2020 -21 during the pandemic there were no major projects but there was more biodiversity in the meadow-ising fields, the new trees mostly grew above head height, the hedges thickened, there was super duper veg from the raised beds in the kitchen garden and the ornamental garden grew floriferous with home-sown annuals. A deck was built that linked the Bliss Barn to the kitchen garden.

2022 saw the installation of four roofwater collecting troughs with bench seats on top, a good size to sit or lie on in the sun. The troughs hold a good amount of water for plunging in watering cans to water both kitchen and ornamental garden.

2023 had a volunteer retreat with a main project of chipping wood for mulch and compost.  Orchard Day – now an annual tradition – where friends and community bring their apples for juicing, took place with served copious soup, cake and tea to raise money for Care4Calais and Crediton Food Bank. We had the usual cropping with squash that lasted till Christmas, lovely bitter radicchio and a range of beans, among others.
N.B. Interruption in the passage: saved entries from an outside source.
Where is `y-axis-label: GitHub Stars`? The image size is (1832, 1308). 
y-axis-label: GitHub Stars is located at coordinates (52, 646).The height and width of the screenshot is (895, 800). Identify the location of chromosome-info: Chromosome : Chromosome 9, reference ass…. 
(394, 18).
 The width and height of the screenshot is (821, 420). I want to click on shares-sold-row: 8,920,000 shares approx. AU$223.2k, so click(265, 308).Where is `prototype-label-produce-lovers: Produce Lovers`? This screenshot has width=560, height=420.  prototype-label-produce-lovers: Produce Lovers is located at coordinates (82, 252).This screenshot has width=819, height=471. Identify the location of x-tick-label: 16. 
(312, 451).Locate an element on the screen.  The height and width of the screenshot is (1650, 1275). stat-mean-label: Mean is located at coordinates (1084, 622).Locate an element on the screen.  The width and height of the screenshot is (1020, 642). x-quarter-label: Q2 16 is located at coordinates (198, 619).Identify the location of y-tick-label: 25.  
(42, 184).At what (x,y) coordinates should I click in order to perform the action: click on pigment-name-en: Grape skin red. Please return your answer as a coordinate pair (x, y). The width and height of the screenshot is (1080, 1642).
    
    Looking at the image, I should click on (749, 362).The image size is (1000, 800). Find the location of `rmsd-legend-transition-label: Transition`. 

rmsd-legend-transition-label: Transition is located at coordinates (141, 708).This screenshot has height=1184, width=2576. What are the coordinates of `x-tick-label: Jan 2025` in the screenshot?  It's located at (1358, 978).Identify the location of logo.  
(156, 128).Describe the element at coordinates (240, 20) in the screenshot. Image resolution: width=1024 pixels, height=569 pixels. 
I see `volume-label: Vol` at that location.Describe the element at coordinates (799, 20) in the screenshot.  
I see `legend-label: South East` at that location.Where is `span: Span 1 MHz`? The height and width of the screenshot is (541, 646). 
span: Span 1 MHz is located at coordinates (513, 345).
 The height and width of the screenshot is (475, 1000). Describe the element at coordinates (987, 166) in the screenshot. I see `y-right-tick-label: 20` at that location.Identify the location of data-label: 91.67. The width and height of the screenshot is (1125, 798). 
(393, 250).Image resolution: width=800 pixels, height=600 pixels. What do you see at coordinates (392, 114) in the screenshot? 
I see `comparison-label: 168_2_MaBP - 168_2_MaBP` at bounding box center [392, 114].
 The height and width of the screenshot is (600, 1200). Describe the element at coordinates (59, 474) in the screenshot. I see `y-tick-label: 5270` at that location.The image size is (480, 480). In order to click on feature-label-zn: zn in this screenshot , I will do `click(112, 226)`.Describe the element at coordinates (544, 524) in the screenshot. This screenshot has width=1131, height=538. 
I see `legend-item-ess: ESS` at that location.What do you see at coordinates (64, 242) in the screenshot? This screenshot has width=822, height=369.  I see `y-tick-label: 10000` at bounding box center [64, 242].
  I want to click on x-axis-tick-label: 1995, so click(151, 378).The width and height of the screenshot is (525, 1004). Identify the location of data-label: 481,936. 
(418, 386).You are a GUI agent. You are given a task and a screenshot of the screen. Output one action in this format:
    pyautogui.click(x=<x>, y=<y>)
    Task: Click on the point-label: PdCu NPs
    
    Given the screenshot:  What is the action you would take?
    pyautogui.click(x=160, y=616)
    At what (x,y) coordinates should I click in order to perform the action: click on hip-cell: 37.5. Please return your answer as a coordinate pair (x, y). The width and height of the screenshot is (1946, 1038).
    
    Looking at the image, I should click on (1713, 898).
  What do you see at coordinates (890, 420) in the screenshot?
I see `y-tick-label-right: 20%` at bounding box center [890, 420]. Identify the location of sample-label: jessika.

Pixy stock plum and a mirabelle trees were added to the front garden – juicy!!

Future projects:

  • planting design for the ‘North Garden’ which has an inherited palm in it
  • a forest garden in the paddock
  • wildlife pond
  • polytunnel
  • bog garden in a soggy patch maybe with a board walk
  • espaliered fruit trees for the kitchen garden
Originally, there was an ambition to make Viveka Gardens equally a market garden as retreat place, but God had other plans for her efforts. Nonetheless, vegan organic food growing lives on as part of the unique flavour here, with cropping in the kitchen garden, and the front ornamental garden (who needs these distinctions – pollinators don’t!)…and eating. Fiona likes to grow varieties you wouldn’t otherwise get in the supermarket, such as radicchio, beans and squash other than butternut, for extra taste and gut health.

Fiona worked in community growing in London, innovating projects, teaching horticulture (RHS certificate, C&G awards), giving training under the Capital Growth scheme and mentoring Master Gardeners for Garden Organic. She trained on organic market gardens, did an apprenticeship at vegan organic maestro’s Tolhurst Organic, has a diploma in garden design and a degree in Biological Science – all the plant options. More than knowledge, though, sowing, tending, watering and bringing to harvest invite a slow attention. Time in the fresh air and hands touching soil are restorative.